KATE Forbes has hailed new figures showing Scotland’s GDP growth in the second quarter of 2024 “despite the restrictions of the devolution settlement and the continuing challenges posed by Brexit”.

The Deputy First Minister was speaking after initial figures revealed GDP for the period April to June was up by 0.6% from the first three months of 2024.

That meant Scotland enjoyed the same level of economic growth as the UK as a whole in the second quarter.

With the latest rise coming after GDP grew 0.5% over January to March, it means Scotland’s economy is now estimated to be 0.9% larger than it was in April to June 2023, with this growth again matching that of the UK.

READ MORE: Most voters say Labour government doesn't understand Scotland, poll finds

It comes after initial GDP figures for the second quarter of this year showed that while output in the construction sector fell by 0.1%, the services sector – which accounts for the bulk of the economy – grew by 0.6%. In addition, output in the production sector was up 0.8%.

Forbes, who is also the Scottish Economy Secretary, said: “Overall these figures paint a picture of a growing and resilient economy.

“The Scottish Government has made economic growth a clear priority and I am pleased to see consistent overall growth over the past six months despite harsh economic climates.

“We are investing more than £5 billion in 2024-25 to drive the economy and further initiatives will be detailed in the forthcoming Programme for Government and our Green Industrial Strategy.”

Deputy First Minister Kate Forbes pictured at Holyrood (Image: (Jane Barlow/PA))

Forbes also said she is “optimistic about Scotland’s medium and long-term economic prospects, despite the restrictions of the devolution settlement and the continuing challenges posed by Brexit”, as she vowed the Scottish Government will work with Labour at Westminster to “address these challenges”.

She went on: “A strong economy is fundamental to achieving the Scottish Government’s priorities of eradicating child poverty, growing the economy, tackling climate change and improving public services.”

As Chancellor Rachel Reeves visited Scotland on Wednesday, Scottish Secretary Ian Murray said that performance north of the Border is “critical in the UK Government’s mission for economic growth”.

READ MORE: Labour's fiscal rules are 'daft' – they should borrow more, IFS director says

Murray said: “Rebuilding is at the root of everything we do but the £22bn black hole in spending left by the previous government – the worst economic inheritance of any incoming government since the Second World War – means that tough decisions are ahead to achieve stability.

“We are making work pay, ensuring the national minimum wage is a true living wage.
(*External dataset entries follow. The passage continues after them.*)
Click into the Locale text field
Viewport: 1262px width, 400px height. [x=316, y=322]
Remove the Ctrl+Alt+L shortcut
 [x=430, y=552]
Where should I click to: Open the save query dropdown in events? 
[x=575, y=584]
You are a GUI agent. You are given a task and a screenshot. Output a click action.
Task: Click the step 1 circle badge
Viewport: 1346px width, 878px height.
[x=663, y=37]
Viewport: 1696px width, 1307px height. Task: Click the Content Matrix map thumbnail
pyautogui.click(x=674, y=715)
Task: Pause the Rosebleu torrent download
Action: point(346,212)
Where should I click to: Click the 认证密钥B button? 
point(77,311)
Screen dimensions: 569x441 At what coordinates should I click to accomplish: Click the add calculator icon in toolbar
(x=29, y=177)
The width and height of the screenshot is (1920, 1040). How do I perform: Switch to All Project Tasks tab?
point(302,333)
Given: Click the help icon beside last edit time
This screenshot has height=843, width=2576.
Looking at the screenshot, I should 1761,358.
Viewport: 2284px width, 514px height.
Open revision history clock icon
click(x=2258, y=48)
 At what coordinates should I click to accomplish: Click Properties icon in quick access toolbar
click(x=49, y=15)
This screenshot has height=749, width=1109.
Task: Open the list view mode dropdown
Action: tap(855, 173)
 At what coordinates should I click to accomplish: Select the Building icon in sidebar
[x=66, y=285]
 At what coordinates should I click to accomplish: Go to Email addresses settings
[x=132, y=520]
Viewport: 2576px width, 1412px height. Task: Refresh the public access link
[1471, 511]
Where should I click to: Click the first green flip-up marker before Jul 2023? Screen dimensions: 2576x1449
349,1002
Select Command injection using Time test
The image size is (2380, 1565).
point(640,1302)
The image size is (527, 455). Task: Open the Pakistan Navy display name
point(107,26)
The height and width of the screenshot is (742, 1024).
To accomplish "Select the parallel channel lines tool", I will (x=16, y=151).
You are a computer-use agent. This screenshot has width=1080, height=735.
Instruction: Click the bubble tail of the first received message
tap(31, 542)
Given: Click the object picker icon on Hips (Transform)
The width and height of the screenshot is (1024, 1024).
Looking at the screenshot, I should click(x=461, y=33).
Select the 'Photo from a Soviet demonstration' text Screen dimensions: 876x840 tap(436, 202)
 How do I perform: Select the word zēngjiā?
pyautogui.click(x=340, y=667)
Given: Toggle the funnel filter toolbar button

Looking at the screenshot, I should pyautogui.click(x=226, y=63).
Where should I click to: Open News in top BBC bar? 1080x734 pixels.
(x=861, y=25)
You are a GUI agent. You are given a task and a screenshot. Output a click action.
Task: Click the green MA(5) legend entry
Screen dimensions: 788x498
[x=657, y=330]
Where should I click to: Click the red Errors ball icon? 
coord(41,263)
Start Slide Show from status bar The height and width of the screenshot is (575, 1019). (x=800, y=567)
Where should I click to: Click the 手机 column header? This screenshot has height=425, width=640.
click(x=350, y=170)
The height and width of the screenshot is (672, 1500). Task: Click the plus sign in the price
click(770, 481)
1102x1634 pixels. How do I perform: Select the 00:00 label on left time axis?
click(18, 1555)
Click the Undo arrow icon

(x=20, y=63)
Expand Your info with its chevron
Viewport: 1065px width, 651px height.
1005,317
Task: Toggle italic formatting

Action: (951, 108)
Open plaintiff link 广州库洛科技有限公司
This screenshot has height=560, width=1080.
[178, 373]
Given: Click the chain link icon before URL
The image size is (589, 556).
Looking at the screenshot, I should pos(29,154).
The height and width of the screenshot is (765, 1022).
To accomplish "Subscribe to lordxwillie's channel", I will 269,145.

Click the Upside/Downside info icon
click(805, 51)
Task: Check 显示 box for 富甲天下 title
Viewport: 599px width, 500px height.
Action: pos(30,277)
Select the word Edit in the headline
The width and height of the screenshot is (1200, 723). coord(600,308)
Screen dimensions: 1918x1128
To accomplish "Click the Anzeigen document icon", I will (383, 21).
And with the end of exploitative zero-hours contracts, workers will have increased job security.

“Backed by £8.3bn of UK Government investment, Scottish-based GB Energy will bring jobs and opportunity for all parts of the UK and trade talks have resumed globally to forge stronger links with our international business partners.”

It comes after Prime Minister Keir Starmer warned that the Labour government’s first Budget will be “painful”.

The same day, the Labour leader headed to Germany to hold talks which he hopes can stimulate economic growth and "turn a corner on Brexit".